----- Record extracts -----
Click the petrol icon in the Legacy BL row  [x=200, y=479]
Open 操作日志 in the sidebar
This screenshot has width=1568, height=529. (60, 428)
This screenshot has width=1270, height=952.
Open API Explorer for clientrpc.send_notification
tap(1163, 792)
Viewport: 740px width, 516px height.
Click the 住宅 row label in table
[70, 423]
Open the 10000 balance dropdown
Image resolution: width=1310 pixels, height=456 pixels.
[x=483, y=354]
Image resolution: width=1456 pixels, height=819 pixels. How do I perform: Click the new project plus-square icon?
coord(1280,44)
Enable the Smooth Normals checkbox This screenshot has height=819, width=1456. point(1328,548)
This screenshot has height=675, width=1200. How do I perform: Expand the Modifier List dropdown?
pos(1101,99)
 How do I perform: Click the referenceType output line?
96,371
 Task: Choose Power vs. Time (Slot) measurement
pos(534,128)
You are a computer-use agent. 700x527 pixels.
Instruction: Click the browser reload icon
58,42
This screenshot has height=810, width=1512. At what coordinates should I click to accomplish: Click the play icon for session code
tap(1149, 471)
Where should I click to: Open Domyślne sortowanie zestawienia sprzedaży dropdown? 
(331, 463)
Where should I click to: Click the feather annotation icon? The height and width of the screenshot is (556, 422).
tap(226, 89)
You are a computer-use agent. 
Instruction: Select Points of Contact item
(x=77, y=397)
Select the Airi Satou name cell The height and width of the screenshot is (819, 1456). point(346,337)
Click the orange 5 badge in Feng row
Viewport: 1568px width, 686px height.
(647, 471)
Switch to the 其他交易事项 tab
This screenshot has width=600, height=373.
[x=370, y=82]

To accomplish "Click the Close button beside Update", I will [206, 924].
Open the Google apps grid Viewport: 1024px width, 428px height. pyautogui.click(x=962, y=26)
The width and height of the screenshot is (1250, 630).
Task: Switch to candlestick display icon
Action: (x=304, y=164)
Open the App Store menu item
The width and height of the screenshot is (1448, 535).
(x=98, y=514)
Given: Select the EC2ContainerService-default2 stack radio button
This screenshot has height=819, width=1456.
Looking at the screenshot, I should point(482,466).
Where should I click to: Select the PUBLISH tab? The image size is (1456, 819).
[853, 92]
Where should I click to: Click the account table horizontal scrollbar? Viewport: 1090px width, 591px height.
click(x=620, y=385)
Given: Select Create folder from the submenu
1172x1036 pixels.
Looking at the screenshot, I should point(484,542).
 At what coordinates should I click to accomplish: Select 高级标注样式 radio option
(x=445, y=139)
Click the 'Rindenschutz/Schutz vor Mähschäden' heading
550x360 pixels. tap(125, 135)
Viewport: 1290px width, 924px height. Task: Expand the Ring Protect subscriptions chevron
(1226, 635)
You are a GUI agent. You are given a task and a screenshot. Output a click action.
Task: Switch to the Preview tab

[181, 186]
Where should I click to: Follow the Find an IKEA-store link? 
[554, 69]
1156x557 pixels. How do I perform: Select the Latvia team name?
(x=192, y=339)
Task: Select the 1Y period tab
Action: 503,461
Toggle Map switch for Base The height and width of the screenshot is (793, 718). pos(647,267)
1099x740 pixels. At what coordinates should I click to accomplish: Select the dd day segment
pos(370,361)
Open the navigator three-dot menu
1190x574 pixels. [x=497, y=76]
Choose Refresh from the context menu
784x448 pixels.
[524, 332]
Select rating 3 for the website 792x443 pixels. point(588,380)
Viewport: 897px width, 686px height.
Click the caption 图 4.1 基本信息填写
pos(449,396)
-----
• [Requirement]: Pull out each line of the listing above that contains the string "Instruction". Case counts, so match capitalization.

• [Task result]:
Instruction: Click the browser reload icon
Instruction: Select Points of Contact item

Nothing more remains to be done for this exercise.